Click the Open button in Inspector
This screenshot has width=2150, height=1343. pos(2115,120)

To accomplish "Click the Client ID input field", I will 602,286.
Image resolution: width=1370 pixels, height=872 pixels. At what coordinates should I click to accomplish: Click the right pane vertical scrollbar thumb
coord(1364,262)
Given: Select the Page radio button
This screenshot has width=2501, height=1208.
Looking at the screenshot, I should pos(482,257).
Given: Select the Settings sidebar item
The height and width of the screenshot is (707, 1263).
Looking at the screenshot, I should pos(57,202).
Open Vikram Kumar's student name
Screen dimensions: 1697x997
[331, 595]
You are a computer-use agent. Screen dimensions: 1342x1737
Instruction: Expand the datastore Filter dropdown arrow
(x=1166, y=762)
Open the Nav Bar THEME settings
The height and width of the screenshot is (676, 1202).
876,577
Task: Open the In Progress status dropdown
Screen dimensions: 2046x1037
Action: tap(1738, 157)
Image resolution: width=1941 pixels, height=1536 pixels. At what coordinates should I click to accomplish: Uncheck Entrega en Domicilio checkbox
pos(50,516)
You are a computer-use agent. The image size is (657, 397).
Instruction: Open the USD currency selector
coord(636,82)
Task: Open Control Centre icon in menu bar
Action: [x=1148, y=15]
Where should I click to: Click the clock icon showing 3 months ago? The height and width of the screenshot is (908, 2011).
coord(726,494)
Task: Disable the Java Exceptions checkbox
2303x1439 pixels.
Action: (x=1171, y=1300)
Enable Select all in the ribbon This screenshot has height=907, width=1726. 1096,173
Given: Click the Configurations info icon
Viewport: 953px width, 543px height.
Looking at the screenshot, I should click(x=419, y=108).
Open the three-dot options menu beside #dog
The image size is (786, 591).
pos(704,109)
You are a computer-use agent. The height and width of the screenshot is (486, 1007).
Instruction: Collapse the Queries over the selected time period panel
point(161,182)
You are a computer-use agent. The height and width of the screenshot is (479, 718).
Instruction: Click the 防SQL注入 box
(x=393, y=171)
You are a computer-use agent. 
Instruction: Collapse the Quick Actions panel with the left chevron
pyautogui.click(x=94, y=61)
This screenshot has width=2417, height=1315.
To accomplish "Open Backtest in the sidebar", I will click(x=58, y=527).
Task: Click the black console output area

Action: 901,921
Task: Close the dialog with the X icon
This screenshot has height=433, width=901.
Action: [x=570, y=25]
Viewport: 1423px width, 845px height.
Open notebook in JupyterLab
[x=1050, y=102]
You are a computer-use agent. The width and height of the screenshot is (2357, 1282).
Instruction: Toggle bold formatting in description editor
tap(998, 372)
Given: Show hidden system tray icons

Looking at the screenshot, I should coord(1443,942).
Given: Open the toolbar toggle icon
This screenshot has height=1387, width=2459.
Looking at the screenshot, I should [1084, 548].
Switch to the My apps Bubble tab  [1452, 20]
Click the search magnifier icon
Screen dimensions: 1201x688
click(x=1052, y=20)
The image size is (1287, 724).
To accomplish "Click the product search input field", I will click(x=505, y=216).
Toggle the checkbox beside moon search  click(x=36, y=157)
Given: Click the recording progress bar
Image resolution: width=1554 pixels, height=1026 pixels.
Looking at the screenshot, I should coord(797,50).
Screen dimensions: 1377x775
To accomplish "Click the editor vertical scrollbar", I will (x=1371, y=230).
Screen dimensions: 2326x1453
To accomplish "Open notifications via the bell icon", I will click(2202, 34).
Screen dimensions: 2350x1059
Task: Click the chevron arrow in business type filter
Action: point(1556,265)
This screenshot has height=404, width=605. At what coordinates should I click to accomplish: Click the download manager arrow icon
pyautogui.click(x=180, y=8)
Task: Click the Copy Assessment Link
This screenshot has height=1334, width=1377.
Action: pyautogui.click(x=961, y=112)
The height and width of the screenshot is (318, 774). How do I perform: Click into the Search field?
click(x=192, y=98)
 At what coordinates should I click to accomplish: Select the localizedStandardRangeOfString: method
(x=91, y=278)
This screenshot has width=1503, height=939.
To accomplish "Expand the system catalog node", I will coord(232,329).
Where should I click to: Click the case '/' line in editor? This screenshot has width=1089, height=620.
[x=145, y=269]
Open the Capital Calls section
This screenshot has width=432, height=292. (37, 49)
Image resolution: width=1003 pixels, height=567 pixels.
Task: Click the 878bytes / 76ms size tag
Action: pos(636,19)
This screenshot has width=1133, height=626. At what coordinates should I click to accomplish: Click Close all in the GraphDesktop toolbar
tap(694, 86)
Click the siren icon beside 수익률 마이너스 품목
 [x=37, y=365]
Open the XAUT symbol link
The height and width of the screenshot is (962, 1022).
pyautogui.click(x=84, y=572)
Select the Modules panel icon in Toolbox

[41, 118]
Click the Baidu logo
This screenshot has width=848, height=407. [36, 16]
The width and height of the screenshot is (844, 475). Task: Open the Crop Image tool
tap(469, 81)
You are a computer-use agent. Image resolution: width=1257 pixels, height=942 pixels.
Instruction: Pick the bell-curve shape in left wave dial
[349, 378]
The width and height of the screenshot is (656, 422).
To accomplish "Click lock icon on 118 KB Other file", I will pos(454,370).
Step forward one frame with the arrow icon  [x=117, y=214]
◇ ◇ ◇ ◇
Word for word, set down all of the records above.

**Your response:**
Click the Open button in Inspector
This screenshot has width=2150, height=1343. pos(2115,120)

To accomplish "Click the Client ID input field", I will 602,286.
Image resolution: width=1370 pixels, height=872 pixels. At what coordinates should I click to accomplish: Click the right pane vertical scrollbar thumb
coord(1364,262)
Given: Select the Page radio button
This screenshot has width=2501, height=1208.
Looking at the screenshot, I should pos(482,257).
Given: Select the Settings sidebar item
The height and width of the screenshot is (707, 1263).
Looking at the screenshot, I should pos(57,202).
Open Vikram Kumar's student name
Screen dimensions: 1697x997
[331, 595]
You are a computer-use agent. Screen dimensions: 1342x1737
Instruction: Expand the datastore Filter dropdown arrow
(x=1166, y=762)
Open the Nav Bar THEME settings
The height and width of the screenshot is (676, 1202).
876,577
Task: Open the In Progress status dropdown
Screen dimensions: 2046x1037
Action: tap(1738, 157)
Image resolution: width=1941 pixels, height=1536 pixels. At what coordinates should I click to accomplish: Uncheck Entrega en Domicilio checkbox
pos(50,516)
You are a computer-use agent. The image size is (657, 397).
Instruction: Open the USD currency selector
coord(636,82)
Task: Open Control Centre icon in menu bar
Action: [x=1148, y=15]
Where should I click to: Click the clock icon showing 3 months ago? The height and width of the screenshot is (908, 2011).
coord(726,494)
Task: Disable the Java Exceptions checkbox
2303x1439 pixels.
Action: (x=1171, y=1300)
Enable Select all in the ribbon This screenshot has height=907, width=1726. 1096,173
Given: Click the Configurations info icon
Viewport: 953px width, 543px height.
Looking at the screenshot, I should click(x=419, y=108).
Open the three-dot options menu beside #dog
The image size is (786, 591).
pos(704,109)
You are a computer-use agent. The height and width of the screenshot is (486, 1007).
Instruction: Collapse the Queries over the selected time period panel
point(161,182)
You are a computer-use agent. The height and width of the screenshot is (479, 718).
Instruction: Click the 防SQL注入 box
(x=393, y=171)
You are a computer-use agent. 
Instruction: Collapse the Quick Actions panel with the left chevron
pyautogui.click(x=94, y=61)
This screenshot has width=2417, height=1315.
To accomplish "Open Backtest in the sidebar", I will click(x=58, y=527).
Task: Click the black console output area

Action: 901,921
Task: Close the dialog with the X icon
This screenshot has height=433, width=901.
Action: [x=570, y=25]
Viewport: 1423px width, 845px height.
Open notebook in JupyterLab
[x=1050, y=102]
You are a computer-use agent. The width and height of the screenshot is (2357, 1282).
Instruction: Toggle bold formatting in description editor
tap(998, 372)
Given: Show hidden system tray icons

Looking at the screenshot, I should coord(1443,942).
Given: Open the toolbar toggle icon
This screenshot has height=1387, width=2459.
Looking at the screenshot, I should [1084, 548].
Switch to the My apps Bubble tab  [1452, 20]
Click the search magnifier icon
Screen dimensions: 1201x688
click(x=1052, y=20)
The image size is (1287, 724).
To accomplish "Click the product search input field", I will click(x=505, y=216).
Toggle the checkbox beside moon search  click(x=36, y=157)
Given: Click the recording progress bar
Image resolution: width=1554 pixels, height=1026 pixels.
Looking at the screenshot, I should coord(797,50).
Screen dimensions: 1377x775
To accomplish "Click the editor vertical scrollbar", I will (x=1371, y=230).
Screen dimensions: 2326x1453
To accomplish "Open notifications via the bell icon", I will click(2202, 34).
Screen dimensions: 2350x1059
Task: Click the chevron arrow in business type filter
Action: point(1556,265)
This screenshot has height=404, width=605. At what coordinates should I click to accomplish: Click the download manager arrow icon
pyautogui.click(x=180, y=8)
Task: Click the Copy Assessment Link
This screenshot has height=1334, width=1377.
Action: pyautogui.click(x=961, y=112)
The height and width of the screenshot is (318, 774). How do I perform: Click into the Search field?
click(x=192, y=98)
 At what coordinates should I click to accomplish: Select the localizedStandardRangeOfString: method
(x=91, y=278)
This screenshot has width=1503, height=939.
To accomplish "Expand the system catalog node", I will coord(232,329).
Where should I click to: Click the case '/' line in editor? This screenshot has width=1089, height=620.
[x=145, y=269]
Open the Capital Calls section
This screenshot has width=432, height=292. (37, 49)
Image resolution: width=1003 pixels, height=567 pixels.
Task: Click the 878bytes / 76ms size tag
Action: pos(636,19)
This screenshot has width=1133, height=626. At what coordinates should I click to accomplish: Click Close all in the GraphDesktop toolbar
tap(694, 86)
Click the siren icon beside 수익률 마이너스 품목
 [x=37, y=365]
Open the XAUT symbol link
The height and width of the screenshot is (962, 1022).
pyautogui.click(x=84, y=572)
Select the Modules panel icon in Toolbox

[41, 118]
Click the Baidu logo
This screenshot has width=848, height=407. [36, 16]
The width and height of the screenshot is (844, 475). Task: Open the Crop Image tool
tap(469, 81)
You are a computer-use agent. Image resolution: width=1257 pixels, height=942 pixels.
Instruction: Pick the bell-curve shape in left wave dial
[349, 378]
The width and height of the screenshot is (656, 422).
To accomplish "Click lock icon on 118 KB Other file", I will pos(454,370).
Step forward one frame with the arrow icon  [x=117, y=214]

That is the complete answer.